内閣府の報告書によると、1923(大正12)年9月1日午前11時58分、相模湾北西部を震源とするマグニチュード7.9の地震が発生した。死者・行方不明者数は東京府(当時)や神奈川県など7府県で10万5385人。旧東京市や横浜市では大規模火災が相次ぎ、火災による死者が全体の9割を占めた。全焼・全壊住宅は約29万棟、経済被害は国家予算の4倍に達した。
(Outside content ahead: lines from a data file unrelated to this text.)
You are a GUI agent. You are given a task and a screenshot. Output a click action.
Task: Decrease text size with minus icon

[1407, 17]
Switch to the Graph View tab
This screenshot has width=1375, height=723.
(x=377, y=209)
一方、地震直後から「朝鮮人が火を付けた」といった流言が広がり、民間人による朝鮮人らの虐殺が関東各地で発生。犠牲者の総数は今なお正確には分かっていないが、報告書は死者・行方不明者数の1~数パーセントとしている。
その後の帝都復興事業では、隅田公園(東京都台東区など)のように防災拠点としての都市公園が設けられるなど、防災機能を備えたインフラ整備や土地区画整理が大きく進んだ。備えのきっかけにしようと、60年には9月1日が「防災の日」と定められた。
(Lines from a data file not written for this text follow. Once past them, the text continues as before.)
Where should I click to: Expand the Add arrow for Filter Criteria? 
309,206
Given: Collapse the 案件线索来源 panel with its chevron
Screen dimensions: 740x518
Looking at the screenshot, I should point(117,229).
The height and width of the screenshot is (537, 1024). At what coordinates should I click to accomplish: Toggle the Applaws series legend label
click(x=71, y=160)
建物の耐震、耐火性能は向上したが、木造住宅密集地域での火災や高層建物での長周期地震動への備えなど課題は多い。東京は政治、経済の中枢機能や人口が集中し、リスクは100年前に比べより高まったとも言える。都は2022年、30年以内に70%の確率で起こるとされる首都直下地震などによる最新の被害想定を公表。都内の死者は最大約6100人、建物被害は19万棟以上に上ると推計している。